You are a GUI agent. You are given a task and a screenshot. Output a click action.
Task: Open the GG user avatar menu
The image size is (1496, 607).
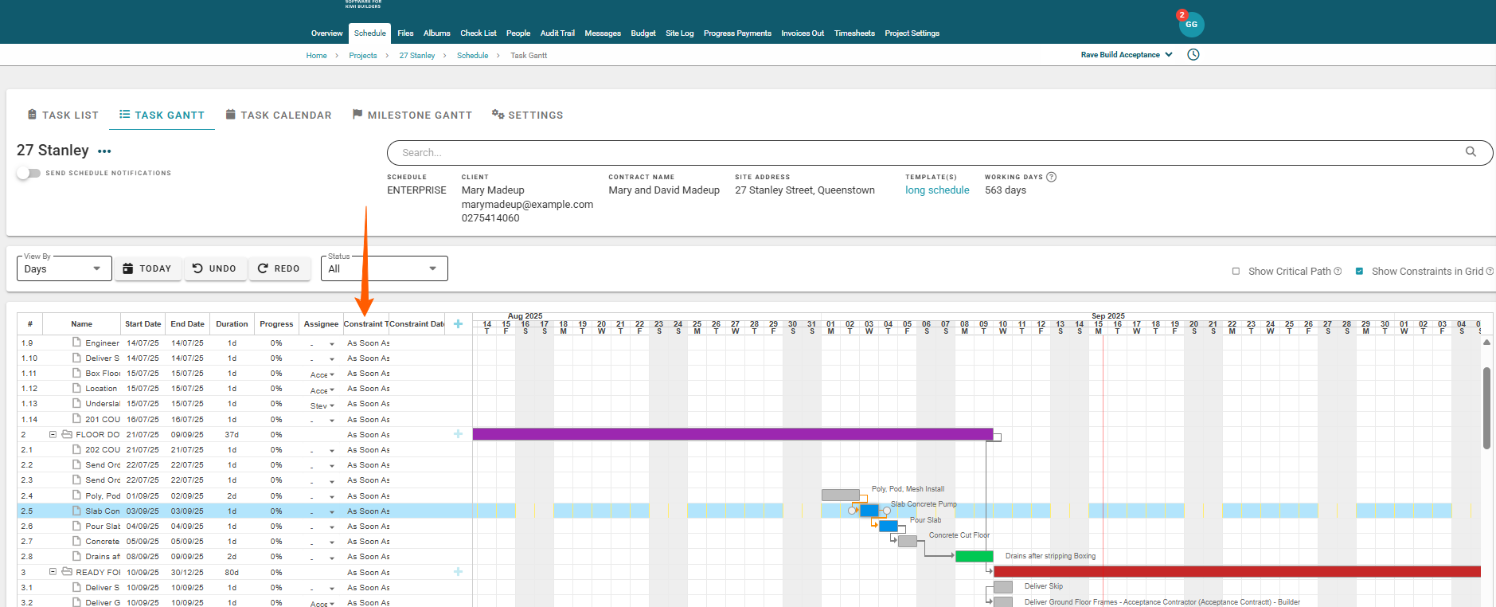tap(1191, 25)
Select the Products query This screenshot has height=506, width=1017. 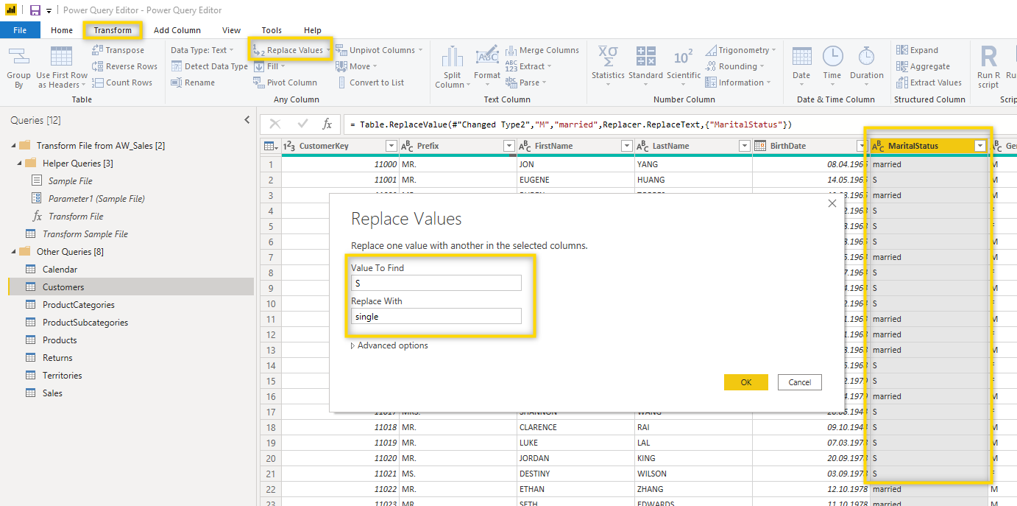point(60,340)
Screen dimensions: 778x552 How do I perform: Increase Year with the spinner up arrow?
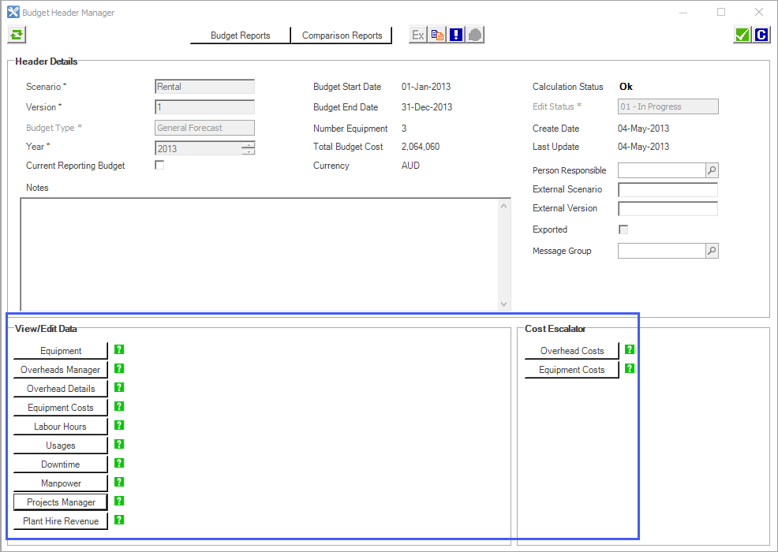pos(249,145)
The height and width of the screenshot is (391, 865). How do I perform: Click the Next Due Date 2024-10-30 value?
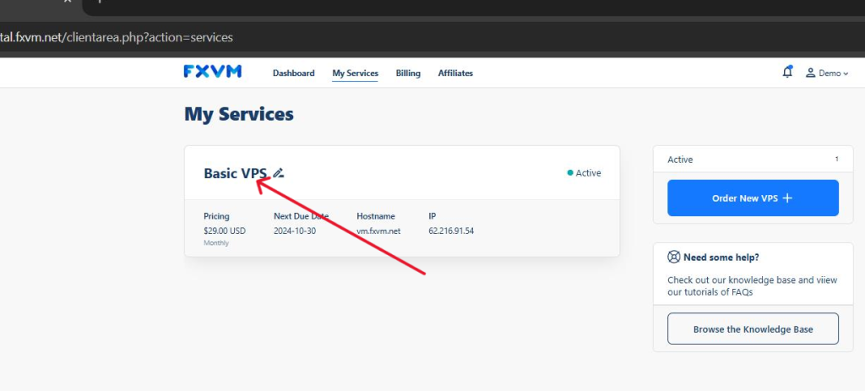pos(295,231)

○ ○ ○ ○ ○

Please copy exactly the lines from the one containing "The height and" through the end of the records above, leaving out every picture.

The height and width of the screenshot is (391, 865). How do I perform: Click the Next Due Date 2024-10-30 value?
pos(295,231)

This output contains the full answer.